The Story
Why it exists.
The beginning
Purple Fig draws from a different kind of Paris, the side streets that resist the city's pull. Cité du Figuier sits off Rue Oberkampf, one of those secret courtyards where fig trees grow against living green walls and the noise of the city fades to background hum. The brand built this fragrance around that tension: urban surroundings, quiet green heart. It's not a love letter to Paris. It's a counterargument to it, a scent for those who choose reflection over revelry, the garden over the gala. The fig is both the subject and the metaphor: fruit and tree, sweetness and green, the edible and the eternal. This is a fragrance about choosing a different path through the city, and sticking with it.

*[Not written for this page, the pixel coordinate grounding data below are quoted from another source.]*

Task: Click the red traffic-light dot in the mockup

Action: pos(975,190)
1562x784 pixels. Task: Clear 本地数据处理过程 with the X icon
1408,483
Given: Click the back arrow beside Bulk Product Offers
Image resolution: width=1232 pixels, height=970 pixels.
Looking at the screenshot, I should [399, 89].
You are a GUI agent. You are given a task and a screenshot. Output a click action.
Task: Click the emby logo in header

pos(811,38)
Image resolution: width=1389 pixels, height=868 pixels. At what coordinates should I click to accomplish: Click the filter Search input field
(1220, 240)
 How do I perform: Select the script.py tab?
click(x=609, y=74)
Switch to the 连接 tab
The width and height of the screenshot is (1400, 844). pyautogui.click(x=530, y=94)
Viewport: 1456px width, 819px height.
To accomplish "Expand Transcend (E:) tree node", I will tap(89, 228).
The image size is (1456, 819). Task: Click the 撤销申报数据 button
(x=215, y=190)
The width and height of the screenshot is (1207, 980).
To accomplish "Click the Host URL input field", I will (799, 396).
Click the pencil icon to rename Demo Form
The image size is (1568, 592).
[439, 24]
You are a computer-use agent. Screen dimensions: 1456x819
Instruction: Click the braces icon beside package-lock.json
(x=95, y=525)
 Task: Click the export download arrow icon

What makes Purple Fig work is the restraint. Green fig is not an easy material, it can tip into vegetable, into raw, into something that smells like you walked through a garden rather than wore it. The galbanum keeps the fig honest, adds a green bite that prevents the scent from becoming a stereotype. Cassis brings a tartness that reads as sharpness, keeps the composition awake. The heart is where most fig fragrances fall apart, and this one doesn't. Cyclamen adds a quiet floral layer that gives the fig somewhere to breathe, prevents it from overwhelming the composition.
The evolution
The opening announces itself with some urgency. Angelica and cassis and lemon arrive together, a burst of energy that reads as bright and almost startled. The lemon fades, but it leaves a citrus presence lingering as the composition develops. Then the green fig asserts itself. This is the hand-off that matters: from citrus to fig, from quick to considered. The heart unfolds slowly, galbanum's sharp green quality paired with fig's creamy sweetness creates a tension that feels intentional rather than accidental. Cyclamen adds a quiet floral layer, a moment of softness in an otherwise precise composition. The drydown is where this fragrance earns its name. Cypress and cedar arrive together, adding warmth and structure. The fig lingers, but now it has company, a green woodiness that keeps the sweetness honest. This is not a drydown that disappears.
Cultural impact
Purple Fig launched in 2016, offering a different take on the fig category. Rather than leaning into sweetness, creamy, cloudy, Mediterranean notes, this one went green and aromatic, almost urban in its sensibility. Wearers looking for something that smells like a fig tree in a Parisian courtyard rather than a fig candle in a gift shop have found it here. The fragrance occupies a specific space, appealing to those who want fig reimagined, who appreciate the way green and wood can transform a familiar note into something unexpected. It's a fragrance that rewards attention, revealing itself gradually rather than announcing itself all at once.